Instructions to follow —
From the data underneath, reproduce exactly the stretch that begins at the line with "Click the backup" and ends after the line with "Viewport: 1280px width, 663px".

START Data under study

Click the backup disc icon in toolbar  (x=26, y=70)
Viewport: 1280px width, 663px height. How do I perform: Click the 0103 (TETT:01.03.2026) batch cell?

END Data under study
START Data under study

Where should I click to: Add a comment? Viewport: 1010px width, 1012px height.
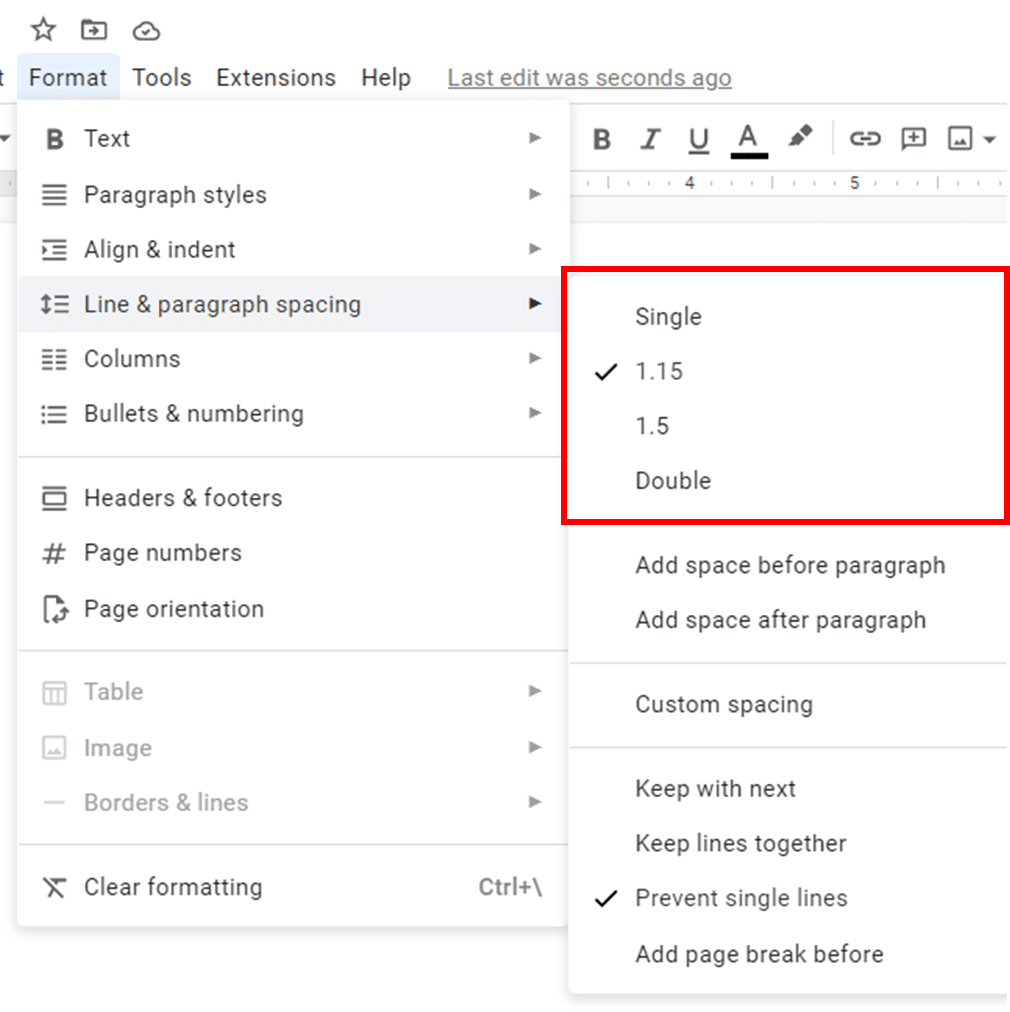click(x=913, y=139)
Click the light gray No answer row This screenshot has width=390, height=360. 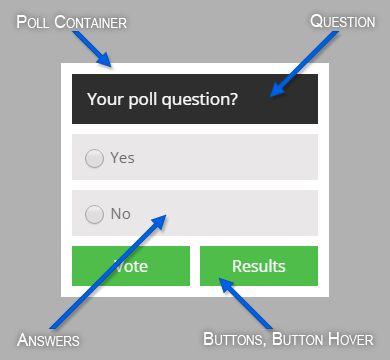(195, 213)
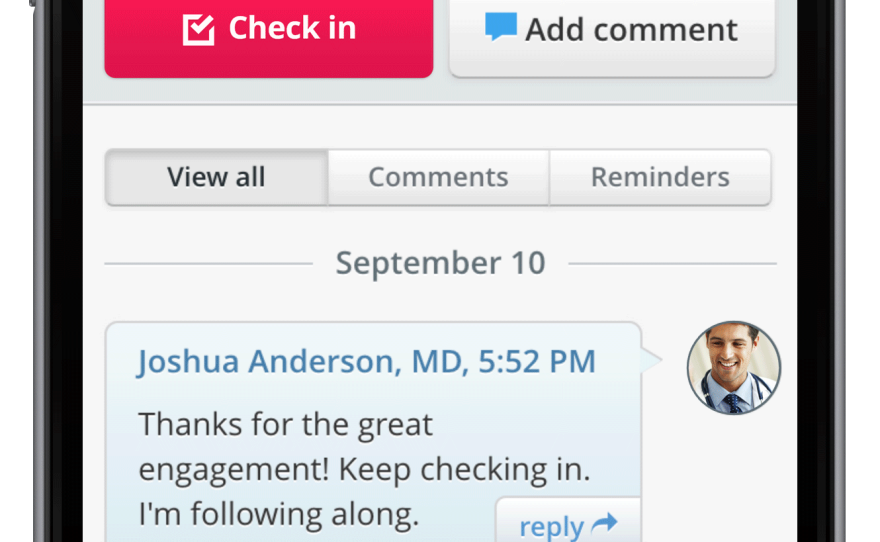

END Data under study

Response to this exercise —
Click the backup disc icon in toolbar  (x=26, y=70)
Viewport: 1280px width, 663px height. How do I perform: Click the 0103 (TETT:01.03.2026) batch cell?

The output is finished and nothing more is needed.